● **What needs to be done**
Where in the data below does the word "preview" appear? Copy each line that holds it.

(Beginning of Material provided)

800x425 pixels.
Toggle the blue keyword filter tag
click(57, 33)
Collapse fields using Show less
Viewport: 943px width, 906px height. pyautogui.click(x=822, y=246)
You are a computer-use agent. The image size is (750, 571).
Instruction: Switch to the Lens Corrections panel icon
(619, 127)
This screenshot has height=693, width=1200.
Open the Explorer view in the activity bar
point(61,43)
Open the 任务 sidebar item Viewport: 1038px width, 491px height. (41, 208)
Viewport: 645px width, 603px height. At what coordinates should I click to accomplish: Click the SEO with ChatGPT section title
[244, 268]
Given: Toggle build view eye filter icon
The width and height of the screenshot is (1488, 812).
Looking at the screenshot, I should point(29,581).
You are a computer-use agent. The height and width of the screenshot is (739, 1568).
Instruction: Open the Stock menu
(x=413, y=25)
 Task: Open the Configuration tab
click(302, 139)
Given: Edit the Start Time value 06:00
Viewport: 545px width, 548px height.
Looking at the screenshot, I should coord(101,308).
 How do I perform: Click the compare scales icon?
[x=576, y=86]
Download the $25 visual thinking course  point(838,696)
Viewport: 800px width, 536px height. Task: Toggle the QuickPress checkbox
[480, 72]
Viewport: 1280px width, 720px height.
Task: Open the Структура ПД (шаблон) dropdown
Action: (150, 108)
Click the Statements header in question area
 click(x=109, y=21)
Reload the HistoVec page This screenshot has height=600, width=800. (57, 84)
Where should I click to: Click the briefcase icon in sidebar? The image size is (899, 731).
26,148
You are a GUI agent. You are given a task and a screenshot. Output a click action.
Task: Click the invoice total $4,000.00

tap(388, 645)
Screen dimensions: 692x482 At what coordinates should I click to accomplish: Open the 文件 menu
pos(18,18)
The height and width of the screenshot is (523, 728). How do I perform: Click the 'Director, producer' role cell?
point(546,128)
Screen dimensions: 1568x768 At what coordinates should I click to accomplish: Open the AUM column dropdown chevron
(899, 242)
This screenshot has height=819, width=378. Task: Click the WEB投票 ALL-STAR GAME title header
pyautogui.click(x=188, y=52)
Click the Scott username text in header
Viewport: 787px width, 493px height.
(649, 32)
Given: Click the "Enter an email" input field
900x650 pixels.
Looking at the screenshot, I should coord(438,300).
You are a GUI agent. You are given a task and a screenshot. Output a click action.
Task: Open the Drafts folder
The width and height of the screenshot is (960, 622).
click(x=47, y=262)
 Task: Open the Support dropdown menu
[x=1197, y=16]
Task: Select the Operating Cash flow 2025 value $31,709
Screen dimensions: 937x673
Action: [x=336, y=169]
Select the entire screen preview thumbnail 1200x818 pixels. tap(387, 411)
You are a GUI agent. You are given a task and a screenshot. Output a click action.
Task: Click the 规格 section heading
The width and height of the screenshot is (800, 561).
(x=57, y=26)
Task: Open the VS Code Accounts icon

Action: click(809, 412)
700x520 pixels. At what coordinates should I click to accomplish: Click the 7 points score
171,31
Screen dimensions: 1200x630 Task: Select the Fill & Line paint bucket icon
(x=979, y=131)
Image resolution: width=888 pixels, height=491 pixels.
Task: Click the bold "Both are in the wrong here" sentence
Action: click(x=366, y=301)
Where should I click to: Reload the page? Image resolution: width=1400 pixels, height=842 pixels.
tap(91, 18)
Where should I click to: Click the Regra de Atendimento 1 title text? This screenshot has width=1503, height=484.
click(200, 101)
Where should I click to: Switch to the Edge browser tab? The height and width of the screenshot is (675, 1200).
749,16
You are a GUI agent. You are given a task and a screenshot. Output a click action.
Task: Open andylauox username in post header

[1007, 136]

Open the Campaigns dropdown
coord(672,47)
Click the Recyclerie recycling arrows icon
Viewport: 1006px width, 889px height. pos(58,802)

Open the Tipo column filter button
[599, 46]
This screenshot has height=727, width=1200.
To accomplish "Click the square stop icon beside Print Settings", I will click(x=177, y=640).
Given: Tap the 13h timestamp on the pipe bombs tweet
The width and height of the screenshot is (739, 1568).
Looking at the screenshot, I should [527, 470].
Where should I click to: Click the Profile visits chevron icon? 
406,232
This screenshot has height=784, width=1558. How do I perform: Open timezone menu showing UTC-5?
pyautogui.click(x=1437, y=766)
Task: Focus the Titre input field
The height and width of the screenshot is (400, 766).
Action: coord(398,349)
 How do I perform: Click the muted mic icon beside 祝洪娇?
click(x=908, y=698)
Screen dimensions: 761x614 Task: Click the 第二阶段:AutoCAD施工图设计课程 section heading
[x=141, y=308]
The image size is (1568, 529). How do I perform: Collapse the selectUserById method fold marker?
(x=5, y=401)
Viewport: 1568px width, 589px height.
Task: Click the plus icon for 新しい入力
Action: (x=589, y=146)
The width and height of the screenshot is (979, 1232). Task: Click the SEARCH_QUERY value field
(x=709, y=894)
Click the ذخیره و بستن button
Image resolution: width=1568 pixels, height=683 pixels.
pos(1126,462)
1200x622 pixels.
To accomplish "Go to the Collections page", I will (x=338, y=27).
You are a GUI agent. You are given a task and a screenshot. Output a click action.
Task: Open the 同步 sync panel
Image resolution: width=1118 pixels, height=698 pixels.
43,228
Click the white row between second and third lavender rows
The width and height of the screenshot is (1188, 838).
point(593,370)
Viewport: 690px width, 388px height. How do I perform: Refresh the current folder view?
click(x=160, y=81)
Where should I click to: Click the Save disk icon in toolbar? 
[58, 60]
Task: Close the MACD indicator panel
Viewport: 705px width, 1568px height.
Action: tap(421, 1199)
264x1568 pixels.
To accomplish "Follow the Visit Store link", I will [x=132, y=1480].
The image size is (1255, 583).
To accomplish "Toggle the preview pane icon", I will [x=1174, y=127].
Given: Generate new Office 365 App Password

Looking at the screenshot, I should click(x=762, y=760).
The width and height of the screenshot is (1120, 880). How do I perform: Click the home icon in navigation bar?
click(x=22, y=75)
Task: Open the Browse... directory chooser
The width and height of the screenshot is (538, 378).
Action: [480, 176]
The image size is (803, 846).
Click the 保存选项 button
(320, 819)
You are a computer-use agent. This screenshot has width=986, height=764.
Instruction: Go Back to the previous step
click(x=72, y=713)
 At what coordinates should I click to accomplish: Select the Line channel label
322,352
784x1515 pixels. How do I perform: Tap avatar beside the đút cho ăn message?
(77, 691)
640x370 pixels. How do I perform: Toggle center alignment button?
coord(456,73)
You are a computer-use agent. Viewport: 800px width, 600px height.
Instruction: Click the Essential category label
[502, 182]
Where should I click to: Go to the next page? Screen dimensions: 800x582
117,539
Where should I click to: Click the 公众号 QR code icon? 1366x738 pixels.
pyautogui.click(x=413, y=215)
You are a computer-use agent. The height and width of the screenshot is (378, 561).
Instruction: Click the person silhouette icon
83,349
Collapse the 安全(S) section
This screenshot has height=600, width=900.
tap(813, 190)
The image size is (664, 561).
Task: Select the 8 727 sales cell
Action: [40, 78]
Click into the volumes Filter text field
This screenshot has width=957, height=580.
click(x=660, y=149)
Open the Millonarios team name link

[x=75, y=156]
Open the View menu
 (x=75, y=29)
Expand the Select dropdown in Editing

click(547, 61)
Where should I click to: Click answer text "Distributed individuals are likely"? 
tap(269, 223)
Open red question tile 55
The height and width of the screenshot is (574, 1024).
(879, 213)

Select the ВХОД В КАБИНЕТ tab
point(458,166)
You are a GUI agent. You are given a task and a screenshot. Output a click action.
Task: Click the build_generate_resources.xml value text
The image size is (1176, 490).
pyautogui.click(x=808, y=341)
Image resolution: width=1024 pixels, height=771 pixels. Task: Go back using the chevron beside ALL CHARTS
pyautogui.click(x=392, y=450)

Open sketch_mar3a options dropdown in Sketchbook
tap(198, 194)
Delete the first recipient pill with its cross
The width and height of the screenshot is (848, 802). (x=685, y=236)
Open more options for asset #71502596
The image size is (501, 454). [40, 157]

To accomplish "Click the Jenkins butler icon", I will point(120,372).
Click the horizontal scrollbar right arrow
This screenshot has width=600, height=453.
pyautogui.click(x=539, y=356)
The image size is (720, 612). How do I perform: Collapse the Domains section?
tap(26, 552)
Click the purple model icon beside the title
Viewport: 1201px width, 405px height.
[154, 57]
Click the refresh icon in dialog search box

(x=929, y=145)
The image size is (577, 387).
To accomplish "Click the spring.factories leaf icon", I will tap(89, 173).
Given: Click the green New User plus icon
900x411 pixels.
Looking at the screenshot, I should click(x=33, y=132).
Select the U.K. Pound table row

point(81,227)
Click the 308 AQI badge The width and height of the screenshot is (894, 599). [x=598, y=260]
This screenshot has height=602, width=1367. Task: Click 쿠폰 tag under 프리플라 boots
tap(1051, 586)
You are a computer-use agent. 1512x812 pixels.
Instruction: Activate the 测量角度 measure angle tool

(End of Material provided)

● **Problem solution**
Select the entire screen preview thumbnail 1200x818 pixels. tap(387, 411)
To accomplish "Toggle the preview pane icon", I will [x=1174, y=127].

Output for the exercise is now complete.